ENH: Add shuffle #104

tastatham · 2021-08-22T16:39:55Z

Implement shuffle for Dask-GeoPandas. This allows for spatially shuffling/partitioning a Dask-GeoPandas object using one of the three methods (hilbert, morton or geohash) or a user defined column.

martinfleis

Thanks for looking into that.

It may also be useful to explore shuffle method of dask.dataframe (https://github.com/dask/dask/blob/4229c16cf0cc7ed5f60f313618680bfd04e381ea/dask/dataframe/shuffle.py#L301). We may be able to use that instead of set_index to avoid some overhead.

dask_geopandas/core.py

martinfleis · 2021-08-23T14:52:30Z

Just dropping here a note from @mrocklin from dask/dask#8075 (comment) for a reference

Also, as a heads-up, I'm working on a newer algorithm here. The API will
still be the same (I saw that you're doing this for geopandas) but there
may be new algorithms to learn from in the future that may perform slightly
better at large scale.

TomAugspurger · 2021-08-26T18:20:13Z

An alternative to a separate spatial_shuffle is to override the parent shuffle method (use the same keywords) but have an additional keyword like method="hilbert". Then you'd call the parent method with on=self.hilbert_distance(self[on])

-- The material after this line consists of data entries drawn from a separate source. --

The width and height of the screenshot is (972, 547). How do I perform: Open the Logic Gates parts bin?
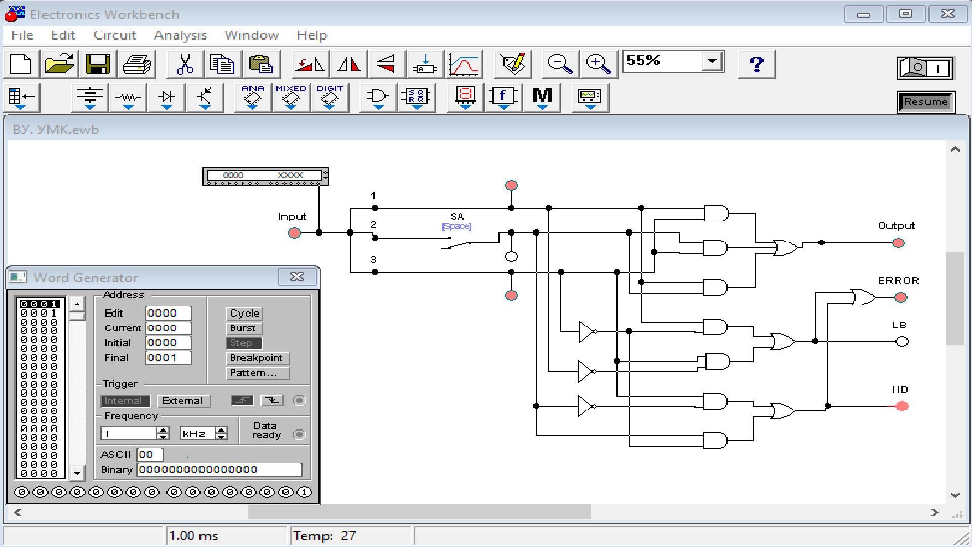coord(378,97)
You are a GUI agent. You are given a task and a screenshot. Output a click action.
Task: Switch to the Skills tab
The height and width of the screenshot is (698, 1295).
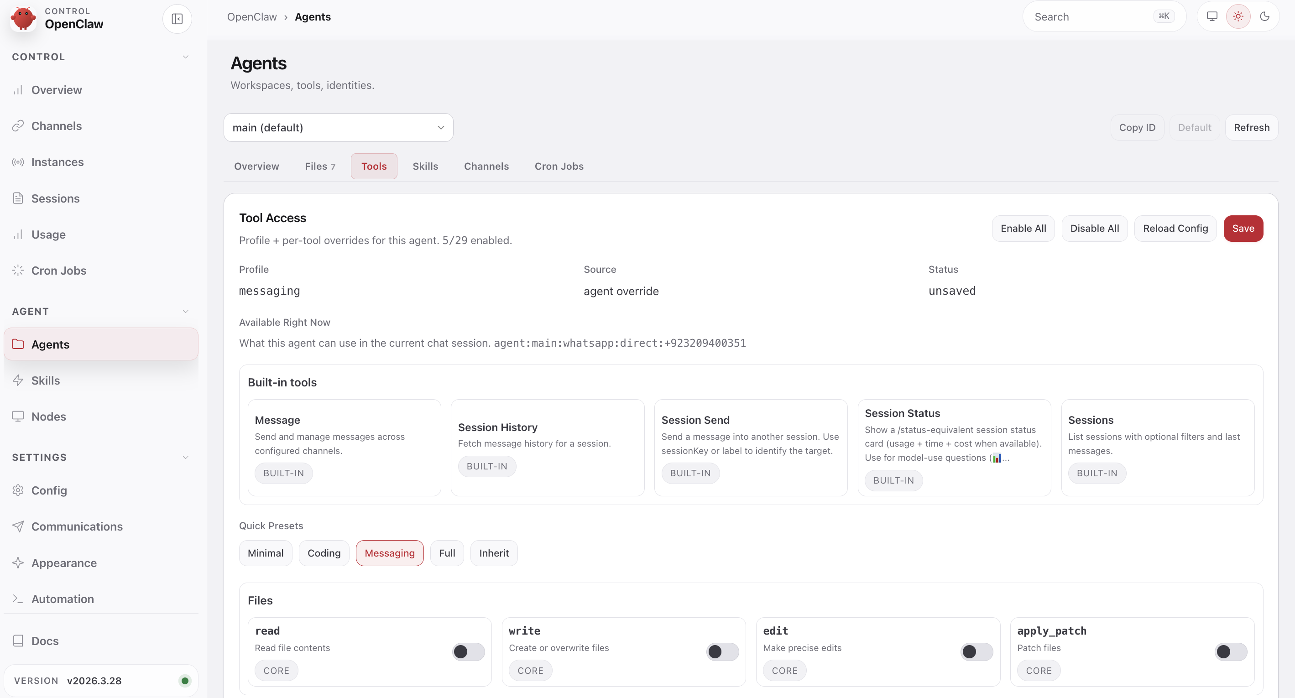pos(425,166)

In dask.dataframe.DataFrame, on is required but I think it'd be fine to set the default to None and use the primary geometry column by default.

gjoseph92 · 2021-09-14T23:01:28Z

I also recommend @TomAugspurger's approach. Calling into super().shuffle(...) seems better than fully overriding the method. Plus, there are some improvements to shuffling coming up that it would be easier to benefit from with this method.

Seems like if on is None, then you want super().shuffle(self, hash_method(self), ...), otherwise just super().shuffle(self, on, ...). (Note that shuffling also isn't quite the same as set_index.)

tastatham · 2021-10-07T14:07:33Z

@martinfleis, I have made the changes based no your suggestions.

The function is now using Dasks shuffle method instead of set_index.
I have temporarily named the function spatial_shuffle instead of shuffle but we can discuss this in our next meeting.
I have added partitions as an additional argument - whether to calculate the spatial partitions or not
I had to add set_geometry to ensure geometries are retained, as discussed in BUG: Computing a dask shuffle returns a pd.DataFrame, not gpd.GeoDataFrame #116
I also dropped the column parameter and instead computed the partitioning information outside of the spatial_function method. I felt this was both more interactive and cleaner but happy to retain this within the function.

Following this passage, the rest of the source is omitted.